EXERCISE BRIEF: Repeat all of the records verbatim.

Stored data

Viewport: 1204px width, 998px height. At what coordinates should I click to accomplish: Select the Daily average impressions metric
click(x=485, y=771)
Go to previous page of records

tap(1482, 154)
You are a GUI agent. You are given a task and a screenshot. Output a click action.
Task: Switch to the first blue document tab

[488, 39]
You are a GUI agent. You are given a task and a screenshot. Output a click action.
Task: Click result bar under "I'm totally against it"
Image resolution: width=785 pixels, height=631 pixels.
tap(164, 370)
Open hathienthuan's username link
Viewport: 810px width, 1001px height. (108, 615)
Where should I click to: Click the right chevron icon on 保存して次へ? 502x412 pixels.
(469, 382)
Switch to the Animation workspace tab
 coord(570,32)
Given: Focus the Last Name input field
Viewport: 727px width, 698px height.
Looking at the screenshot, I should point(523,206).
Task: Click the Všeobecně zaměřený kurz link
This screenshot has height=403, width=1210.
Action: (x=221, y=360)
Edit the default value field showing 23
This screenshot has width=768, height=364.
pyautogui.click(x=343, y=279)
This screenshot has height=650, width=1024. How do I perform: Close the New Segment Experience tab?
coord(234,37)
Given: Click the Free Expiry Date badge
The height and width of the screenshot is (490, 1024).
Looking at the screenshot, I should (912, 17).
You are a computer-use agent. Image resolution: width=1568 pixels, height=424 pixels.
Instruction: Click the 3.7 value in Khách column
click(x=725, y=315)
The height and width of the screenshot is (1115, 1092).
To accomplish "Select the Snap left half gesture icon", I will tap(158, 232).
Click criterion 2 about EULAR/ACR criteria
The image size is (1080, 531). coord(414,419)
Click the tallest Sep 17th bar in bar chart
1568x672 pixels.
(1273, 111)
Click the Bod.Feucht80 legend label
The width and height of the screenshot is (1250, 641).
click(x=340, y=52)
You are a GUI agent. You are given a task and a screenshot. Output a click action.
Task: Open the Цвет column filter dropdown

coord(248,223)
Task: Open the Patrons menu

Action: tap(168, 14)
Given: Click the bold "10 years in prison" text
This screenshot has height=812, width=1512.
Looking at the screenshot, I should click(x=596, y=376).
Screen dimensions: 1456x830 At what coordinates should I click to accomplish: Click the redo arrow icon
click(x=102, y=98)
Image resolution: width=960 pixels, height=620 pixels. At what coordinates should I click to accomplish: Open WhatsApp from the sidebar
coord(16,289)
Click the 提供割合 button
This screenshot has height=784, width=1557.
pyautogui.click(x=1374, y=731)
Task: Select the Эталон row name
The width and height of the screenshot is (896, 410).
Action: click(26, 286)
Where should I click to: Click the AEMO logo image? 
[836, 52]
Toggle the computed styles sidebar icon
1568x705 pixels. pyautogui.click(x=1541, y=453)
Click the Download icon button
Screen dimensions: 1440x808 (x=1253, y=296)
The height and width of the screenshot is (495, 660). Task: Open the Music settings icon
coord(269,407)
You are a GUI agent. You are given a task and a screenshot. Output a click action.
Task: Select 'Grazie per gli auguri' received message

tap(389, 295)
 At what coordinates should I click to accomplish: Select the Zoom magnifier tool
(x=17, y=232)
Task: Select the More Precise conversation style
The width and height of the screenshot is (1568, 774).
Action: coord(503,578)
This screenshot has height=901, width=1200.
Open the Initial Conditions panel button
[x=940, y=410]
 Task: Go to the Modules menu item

EXPECTED ANSWER:
Viewport: 1204px width, 998px height. At what coordinates should I click to accomplish: Select the Daily average impressions metric
click(x=485, y=771)
Go to previous page of records

tap(1482, 154)
You are a GUI agent. You are given a task and a screenshot. Output a click action.
Task: Switch to the first blue document tab

[488, 39]
You are a GUI agent. You are given a task and a screenshot. Output a click action.
Task: Click result bar under "I'm totally against it"
Image resolution: width=785 pixels, height=631 pixels.
tap(164, 370)
Open hathienthuan's username link
Viewport: 810px width, 1001px height. (108, 615)
Where should I click to: Click the right chevron icon on 保存して次へ? 502x412 pixels.
(469, 382)
Switch to the Animation workspace tab
 coord(570,32)
Given: Focus the Last Name input field
Viewport: 727px width, 698px height.
Looking at the screenshot, I should point(523,206).
Task: Click the Všeobecně zaměřený kurz link
This screenshot has height=403, width=1210.
Action: (x=221, y=360)
Edit the default value field showing 23
This screenshot has width=768, height=364.
pyautogui.click(x=343, y=279)
This screenshot has height=650, width=1024. How do I perform: Close the New Segment Experience tab?
coord(234,37)
Given: Click the Free Expiry Date badge
The height and width of the screenshot is (490, 1024).
Looking at the screenshot, I should (912, 17).
You are a computer-use agent. Image resolution: width=1568 pixels, height=424 pixels.
Instruction: Click the 3.7 value in Khách column
click(x=725, y=315)
The height and width of the screenshot is (1115, 1092).
To accomplish "Select the Snap left half gesture icon", I will tap(158, 232).
Click criterion 2 about EULAR/ACR criteria
The image size is (1080, 531). coord(414,419)
Click the tallest Sep 17th bar in bar chart
1568x672 pixels.
(1273, 111)
Click the Bod.Feucht80 legend label
The width and height of the screenshot is (1250, 641).
click(x=340, y=52)
You are a GUI agent. You are given a task and a screenshot. Output a click action.
Task: Open the Цвет column filter dropdown

coord(248,223)
Task: Open the Patrons menu

Action: tap(168, 14)
Given: Click the bold "10 years in prison" text
This screenshot has height=812, width=1512.
Looking at the screenshot, I should click(x=596, y=376).
Screen dimensions: 1456x830 At what coordinates should I click to accomplish: Click the redo arrow icon
click(x=102, y=98)
Image resolution: width=960 pixels, height=620 pixels. At what coordinates should I click to accomplish: Open WhatsApp from the sidebar
coord(16,289)
Click the 提供割合 button
This screenshot has height=784, width=1557.
pyautogui.click(x=1374, y=731)
Task: Select the Эталон row name
The width and height of the screenshot is (896, 410).
Action: click(26, 286)
Where should I click to: Click the AEMO logo image? 
[836, 52]
Toggle the computed styles sidebar icon
1568x705 pixels. pyautogui.click(x=1541, y=453)
Click the Download icon button
Screen dimensions: 1440x808 (x=1253, y=296)
The height and width of the screenshot is (495, 660). Task: Open the Music settings icon
coord(269,407)
You are a GUI agent. You are given a task and a screenshot. Output a click action.
Task: Select 'Grazie per gli auguri' received message

tap(389, 295)
 At what coordinates should I click to accomplish: Select the Zoom magnifier tool
(x=17, y=232)
Task: Select the More Precise conversation style
The width and height of the screenshot is (1568, 774).
Action: coord(503,578)
This screenshot has height=901, width=1200.
Open the Initial Conditions panel button
[x=940, y=410]
 Task: Go to the Modules menu item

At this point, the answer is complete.